En el caso del cambio climático, los modelos de circulación general en cuyas proyecciones se basan las predicciones catastrofistas llevan 30 años fracasando en sus previsiones de un apocalipsis que nunca llega. Si se tratara de ciencia, un historial predictivo tan lamentable hace tiempo habría desautorizado la hipótesis de origen. En realidad, el hombre aún ignora en gran medida el porqué de las variaciones climáticas, de modo que «los modelos matemáticos simplifican una realidad tremendamente compleja, caótica, en aras a realizar proyecciones –a treinta, cincuenta, setenta años– que carecen de robustez».

Una realidad orwelliana
En su novela 1984, George Orwell describe una distopía totalitaria en la que un Estado todopoderoso y opresivo tiraniza a la población mediante una vigilancia masiva y una represión implacable.

Parte importante del sistema es el control del pensamiento mediante la perversión del lenguaje, de modo que el significado real de las palabras sea el opuesto al que le corresponde. Así, el Ministerio del Amor se ocupa de administrar los castigos y la tortura, el Ministerio de la Paz se encarga de lograr un estado de guerra perpetua (¿epidemia perpetua?), el Ministerio de la Abundancia está encargado de conseguir que la gente viva siempre al borde de la subsistencia mediante un duro racionamiento (¿de la electricidad?) y el Ministerio de la Verdad se dedica a engañar constantemente (¿a través de los medios?)

¿Estamos viviendo el comienzo de esta pesadilla distópica?
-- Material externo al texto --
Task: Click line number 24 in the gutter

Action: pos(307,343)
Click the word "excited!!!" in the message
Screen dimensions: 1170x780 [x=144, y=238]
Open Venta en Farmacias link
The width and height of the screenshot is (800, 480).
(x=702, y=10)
A la superstición la llaman ciencia; a la censura, libertad; a la envidia y la codicia de los bienes ajenos, solidaridad; a la histeria, sensatez; a un totalitarismo creciente, democracia; a los que ofrecen datos, «negacionistas», y a los que los niegan, «científicos»; a los que aplican razonamientos lógicos, «paranoicos de la conspiración», pero los que repiten la consigna como papagayos, ciudadanos ejemplares.

Tanto la Cultura del Miedo como el declive de la razón, que difumina los contornos que separan la verdad de la mentira, son incompatibles con la libertad. Como nos advierte Hannah Arendt, filósofa judía alemana superviviente del nazismo, «el objeto ideal de la dominación totalitaria no eran el nazi o el comunista convencidos, sino las personas para quienes ya no existía la distinción entre el hecho y la ficción, entre lo verdadero y lo falso».

Querido lector: yo quiero interpelarle directamente. Cuando llegue el nuevo totalitarismo encontrará dos grupos de personas. El primero, mayoritario, estará compuesto por personas aborregadas, supersticiosas, esclavizadas por el miedo y las adicciones y corrompidas por las promesas de los demagogos. Éstas recibirán a los nuevos tiranos entre vítores, pues los considerarán sus salvadores. El segundo grupo, minoritario, estará formado por los centinelas de la verdad y de la libertad, personas sobrias, libres, valientes y pensantes que le plantarán cara. Constituirán la última línea de defensa, y yo le pregunto: ¿a qué grupo se unirá usted?